• EXCERPT PROVIDED:
>> BEGIN

My 200cc J.A.P. SV engine

So here is one of the engines that I ended up getting.

It all started with a 200cc J.A.P. side-valve I bought for the fun of it and something to occupy myself with. If only I realised what I was getting myself in to. I have restored many a vintage bike in my time, a lot for me and a few for others and have had a thirsty stretch behind me without any opportunities or availability of something to ‘play’ with, so when I saw this engine going cheap, I fell for it. I should have known, that like a boat, there’s no such thing as a cheap J.A.P.

When I was a young lad still at school, I bought a Triumph Tiger Cub (it was just 9 years old) for a ‘tenner’ off a fellow ‘student’ at school. He had stripped the teeth in the gearbox and managed to bend the frame as well! Well, I eventually answered an ad in the “Motorcycle News” of the time and went with a friend to London on the train to pick up a replacement frame from a second-hand dealer (Ted Pratt’s Vintage Motorcycle Company) and saw this wonderful engine in the back room on the floor… it was a J.A.P. 750cc side-valve twin – which I picked up for fifty quid (it was not light for two 14-year-olds!) and we transported it with the frame back to the (boarding-)school with great effort. I can’t even remember whereI got the money for that from! My first J.A.P., which sadly was soon sold on – for more money, of course, to finance the cub, which still needed a new gearbox… But not before I fell in love with the marque!

>> END

• SUPPLIED INFORMATION:
>> BEGIN

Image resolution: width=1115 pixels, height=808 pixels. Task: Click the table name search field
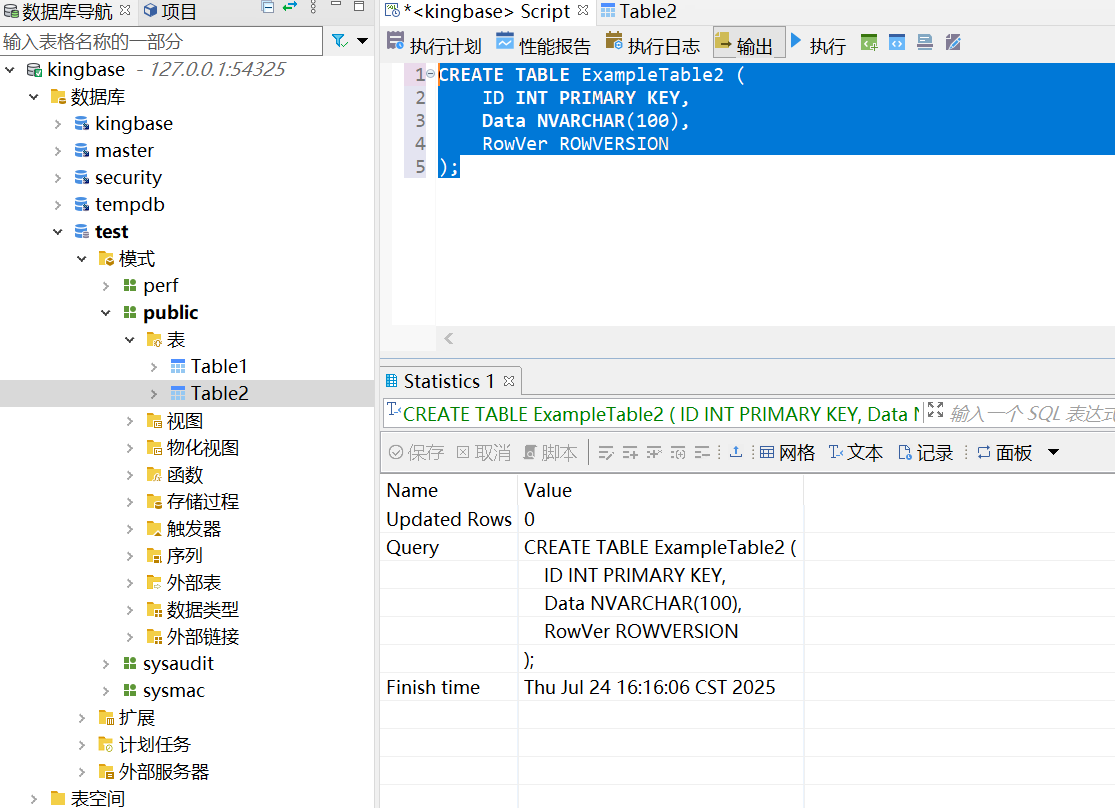[x=160, y=41]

>> END

• BRIEF:
Copy out the entire post about the 200cc J.A.P. side-valve engine, word for word, from its title to its last sentence.

• ANSWER TO THIS EXERCISE:
My 200cc J.A.P. SV engine

So here is one of the engines that I ended up getting.

It all started with a 200cc J.A.P. side-valve I bought for the fun of it and something to occupy myself with. If only I realised what I was getting myself in to. I have restored many a vintage bike in my time, a lot for me and a few for others and have had a thirsty stretch behind me without any opportunities or availability of something to ‘play’ with, so when I saw this engine going cheap, I fell for it. I should have known, that like a boat, there’s no such thing as a cheap J.A.P.

When I was a young lad still at school, I bought a Triumph Tiger Cub (it was just 9 years old) for a ‘tenner’ off a fellow ‘student’ at school. He had stripped the teeth in the gearbox and managed to bend the frame as well! Well, I eventually answered an ad in the “Motorcycle News” of the time and went with a friend to London on the train to pick up a replacement frame from a second-hand dealer (Ted Pratt’s Vintage Motorcycle Company) and saw this wonderful engine in the back room on the floor… it was a J.A.P. 750cc side-valve twin – which I picked up for fifty quid (it was not light for two 14-year-olds!) and we transported it with the frame back to the (boarding-)school with great effort. I can’t even remember whereI got the money for that from! My first J.A.P., which sadly was soon sold on – for more money, of course, to finance the cub, which still needed a new gearbox… But not before I fell in love with the marque!